# Notebook 1: Extract Z-scored LFP

### Overview
This Jupyter notebook focuses on extracting local field potential (LFP) traces from Spikegadgets `.rec` files, specifically for neuroscience research related to social competition trials. The notebook includes procedures for preprocessing and synchronizing raw electrophysiology data with corresponding video data and computes various metrics, including Z-scored LFPs.

### Inputs & Data Sources
- **Electrophysiology and LFP Parameters**: Constants like `EPHYS_SAMPLING_RATE`, `LFP_SAMPLING_RATE`, `TRIAL_DURATION`, etc., define basic parameters for LFP data processing.
- **Recording Information**: Stream IDs (`ECU_STREAM_ID`, `TRODES_STREAM_ID`), recording extension (`RECORDING_EXTENSION`), and paths to recording directories (`ALL_SESSION_DIR`).
- **DataFrames for Mapping and Timestamps**: `CHANNEL_MAPPING_DF` for channel mapping, and `TONE_TIMESTAMP_DF` for tone timestamps, loaded from external sources.
- **Constants for DataFrame Columns**: Names for various columns in the DataFrame, defined in an all-caps snake case format, such as `EPHYS_INDEX_COL`, `LFP_INDEX_COL`, etc.

### Output & Utility
- **Processed Data**: The notebook outputs processed data, particularly the Z-scored LFP traces, which are critical for further analysis in neuroscience research.
- **Data Files**: Outputs are saved in various formats (`CSV`, `Pickle`) in a specified output directory (`OUTPUT_DIR`).
- **Visualization**: While not explicitly mentioned, the notebook has the potential for data visualization (plots) based on processed LFP data.

### Processing Workflow
1. **LFP Extraction and Preprocessing**: 
    - Iterates through recording sessions to process `.rec` files.
    - Applies a series of preprocessing steps like bandpass filtering, notch filtering, resampling, and Z-scoring on the LFP data.
    - Exception handling for cases where the recording doesn't contain specified stream IDs.

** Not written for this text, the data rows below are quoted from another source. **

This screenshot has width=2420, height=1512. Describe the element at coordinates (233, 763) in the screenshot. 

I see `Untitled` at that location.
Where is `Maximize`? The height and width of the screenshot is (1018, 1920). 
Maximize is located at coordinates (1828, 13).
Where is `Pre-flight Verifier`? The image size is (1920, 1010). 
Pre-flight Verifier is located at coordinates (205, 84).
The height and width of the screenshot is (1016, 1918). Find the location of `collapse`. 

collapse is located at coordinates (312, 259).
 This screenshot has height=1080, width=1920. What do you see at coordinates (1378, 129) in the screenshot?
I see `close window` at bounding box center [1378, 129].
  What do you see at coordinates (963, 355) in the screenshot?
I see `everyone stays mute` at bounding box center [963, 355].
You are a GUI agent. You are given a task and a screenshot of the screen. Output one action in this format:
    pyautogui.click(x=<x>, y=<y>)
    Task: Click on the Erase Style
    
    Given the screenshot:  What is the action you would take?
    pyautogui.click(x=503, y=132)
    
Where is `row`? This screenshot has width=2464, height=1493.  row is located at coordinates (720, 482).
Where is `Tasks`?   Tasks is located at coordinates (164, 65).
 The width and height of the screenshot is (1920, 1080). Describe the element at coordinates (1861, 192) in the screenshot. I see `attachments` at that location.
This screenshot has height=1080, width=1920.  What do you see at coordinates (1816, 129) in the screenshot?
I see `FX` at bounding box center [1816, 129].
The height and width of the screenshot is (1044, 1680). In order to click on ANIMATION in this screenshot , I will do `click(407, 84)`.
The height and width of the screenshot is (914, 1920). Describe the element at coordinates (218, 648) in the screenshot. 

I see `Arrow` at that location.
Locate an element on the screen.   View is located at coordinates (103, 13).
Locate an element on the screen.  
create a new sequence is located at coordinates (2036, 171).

2. **DataFrame Manipulation and Merging**:
    - Filtering `TONE_TIMESTAMP_DF` for trials with obtained LFP.
    - Addition of trial numbers and merging with `CHANNEL_MAPPING_DF`.
    - Dropping unnecessary columns and restructuring for analysis.

3. **LFP Trace Extraction for Each Trial and Brain Region**: 
    - Linking LFP calculations with trials.
    - Creating new rows for each brain region, extracting baseline, trial, and combined LFP traces.
    - Results in a comprehensive DataFrame that combines trial information with corresponding LFP traces.

4. **Data Storage**:
    - Saving processed DataFrame in both `CSV` and `Pickle` formats for easy access and future use.

### Usage Notes
- The notebook is project-specific and tailored for a particular dataset structure, requiring modifications for different data formats.
- Users should ensure file paths and directory names match their project's structure and adjust constants and parameters as needed for their specific analysis requirements.
- The notebook forms a part of a larger research framework, thus necessitating compatibility checks with other components of the project.

### Dependencies
- Python Libraries: `sys`, `os`, `glob`, `numpy`, `pandas`, `spikeinterface`
- External Data: Channel mapping and tone timestamp files, along with Spikegadgets `.rec` files.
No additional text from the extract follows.